Stainless steel crowns are very durable and often remain in place until the baby tooth is lost. Silver crowns come in a variety of sizes, and they can often be placed in a single visit. On high-risk and cavity-prone children, Dr. Juntgen may recommend a stainless steel crown instead of a filling. A crown covers the entire surface of the tooth, and it offers more long-term protection against future decay.
Both of my girls, ages 1 and 4 were scared at their first appointment and the staff of HCPD did a wonderful job taking care of my sweet girls! My oldest loved that Dr. Juntgen sang songs from Frozen!
Jessica D. (Actual Patient's Mom)
Kids Dental Surgery
As moms, we know the word “surgery” is scary. Our job is to put parents and kids at ease. Our comfortable dental office has two individual suites used for private, one-on-one surgical treatments. We also use private operating rooms in the adjoining hospital for more advanced procedures. In either location, Dr. Juntgen and her team provide compassionate treatment.

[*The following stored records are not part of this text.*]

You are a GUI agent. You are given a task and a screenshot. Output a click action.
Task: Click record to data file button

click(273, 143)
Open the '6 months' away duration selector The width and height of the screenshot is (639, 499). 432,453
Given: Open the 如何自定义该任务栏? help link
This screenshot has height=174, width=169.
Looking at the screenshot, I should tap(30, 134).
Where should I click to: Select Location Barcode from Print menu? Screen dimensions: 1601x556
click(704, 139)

Dr. Juntgen is happy to answer any questions about the following services:
Although we work hard to save all teeth, some situations call for the removal of a tooth. A tooth may require extraction if it is severely decayed or causing infection (abscess) of the surrounding gum tissue and bone. Infection related to a decayed tooth is serious and, left untreated, can lead to facial swelling and severe pain. Some permanent teeth are also removed at the request of an orthodontist to assist in tooth alignment.
Our team at Hamilton County Pediatric Dentistry works hard to make each and every appointment pleasant, including extraction appointments! However, the removal of a baby tooth or permanent tooth may worry you and your child. Remember that children sense a parent’s anxiety, so try to remain calm and relaxed! We avoid “trigger words” such as pain, pull, needle, and shot to help reduce anxiety. Our team is also highly trained in “dental slight of hand” to keep the anesthetic out of sight! We also use topical numbing jelly and laughing gas to make the administration of sleepy juice as pleasant as possible.

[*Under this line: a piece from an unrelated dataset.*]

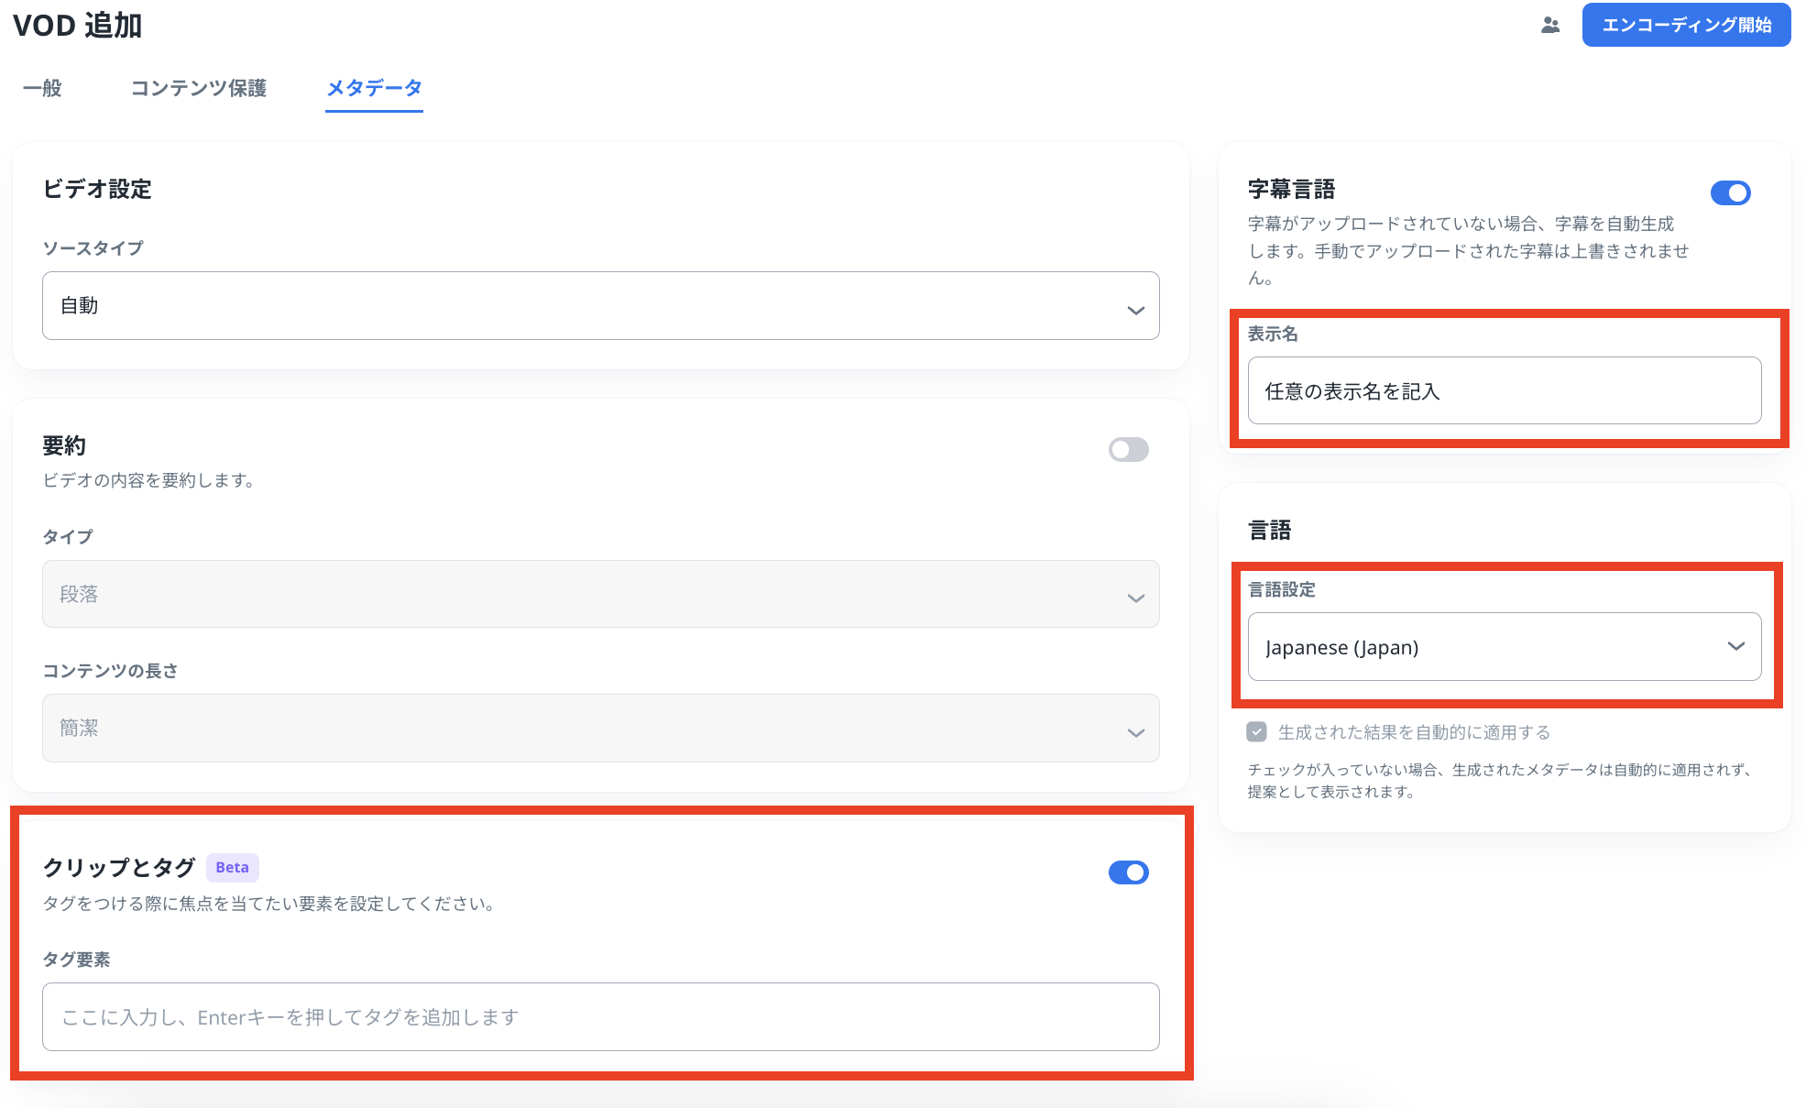Viewport: 1806px width, 1108px height.
Task: Click the エンコーディング開始 button
Action: click(1685, 26)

After an extraction appointment, follow the instructions below to ensure proper healing and comfort:
- Avoid eating until the anesthetic (numbing medication) has completely worn off and feeling has returned to the lip, tongue, and cheek
- Avoid chewing, sucking, scratching or picking at the lip, tongue, and cheek while these tissues are still numb
- Avoid touching the extraction site with fingers
- Avoid straws, sippy cups, bottles, and pacifiers for the first 24 hours
- Avoid forceful spitting for the first 24 hours
- Avoid hard or crunchy foods for the first several days
- Avoid high intensity/strenuous activities such as gym class, sports, and rough-housing for the remainder of the day
- Continue to bite on gauze until the bleeding is controlled
- Provide over-the-counter pain medication (such as Advil, Motrin, or Tylenol) as necessary for pain or discomfort
- Place an old towel or rag on the couch or pillowcase to prevent staining
- Alert the Tooth Fairy!
Contact our office if pain or bleeding continues.
The soft tissue attachment below the tongue and between the two front teeth is called a frenum. Occasionally this tissue is too strong or thick to allow for normal tongue movement, lip movement, and/or tooth alignment. The removal of this tissue is referred to as a frenectomy. Our dentist will evaluate each child at every recall appointment for any frenectomy needs.

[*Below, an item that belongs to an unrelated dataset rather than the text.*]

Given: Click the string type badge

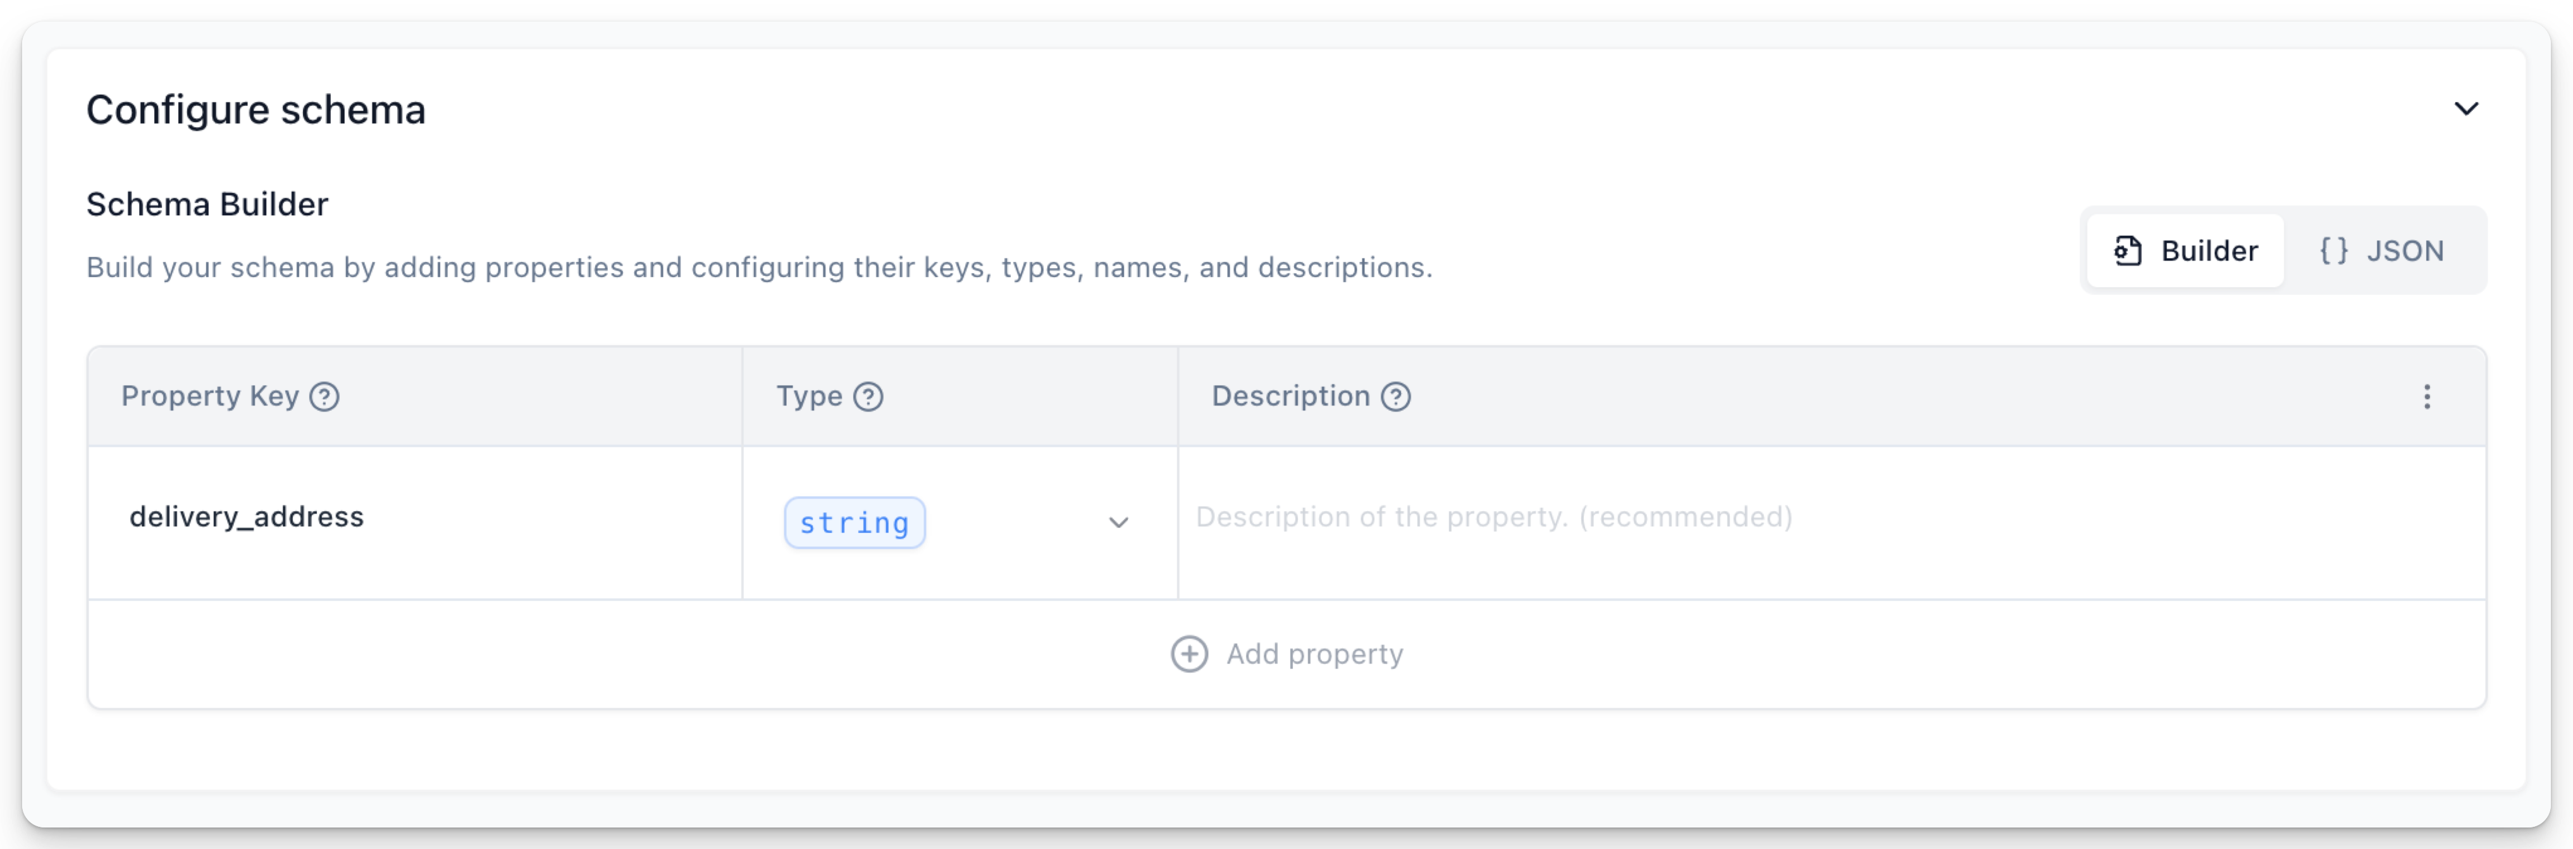Looking at the screenshot, I should (854, 522).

Lumps and bumps occasionally surface within the mouth. In most cases, such lesions can be identified visually and treated (if they need treatment at all). However, persistent oral lesions that do not respond to medication, oral hygiene modification, and/or healing time should be removed and submitted for biopsy. Our dentist utilizes Indiana University for all biopsy submissions, and results are discussed in a timely manner.